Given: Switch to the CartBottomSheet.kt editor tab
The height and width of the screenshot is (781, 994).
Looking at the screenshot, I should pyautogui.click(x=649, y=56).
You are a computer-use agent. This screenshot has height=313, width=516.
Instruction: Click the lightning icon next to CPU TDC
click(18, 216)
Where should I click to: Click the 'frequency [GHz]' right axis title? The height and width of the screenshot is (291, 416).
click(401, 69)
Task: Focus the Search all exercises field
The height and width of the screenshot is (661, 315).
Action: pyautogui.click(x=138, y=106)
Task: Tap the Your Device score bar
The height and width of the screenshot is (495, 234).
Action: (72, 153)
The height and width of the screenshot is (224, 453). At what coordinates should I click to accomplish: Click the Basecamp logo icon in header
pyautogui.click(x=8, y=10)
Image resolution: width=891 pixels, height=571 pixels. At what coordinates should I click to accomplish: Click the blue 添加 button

Set task =
Duplicate everything from the line containing "Task: Focus the Search all exercises field" down to the line containing "Action: (72, 153)", both of those lines included, reproducing each one exactly.

The completed task =
Task: Focus the Search all exercises field
The height and width of the screenshot is (661, 315).
Action: pyautogui.click(x=138, y=106)
Task: Tap the Your Device score bar
The height and width of the screenshot is (495, 234).
Action: (72, 153)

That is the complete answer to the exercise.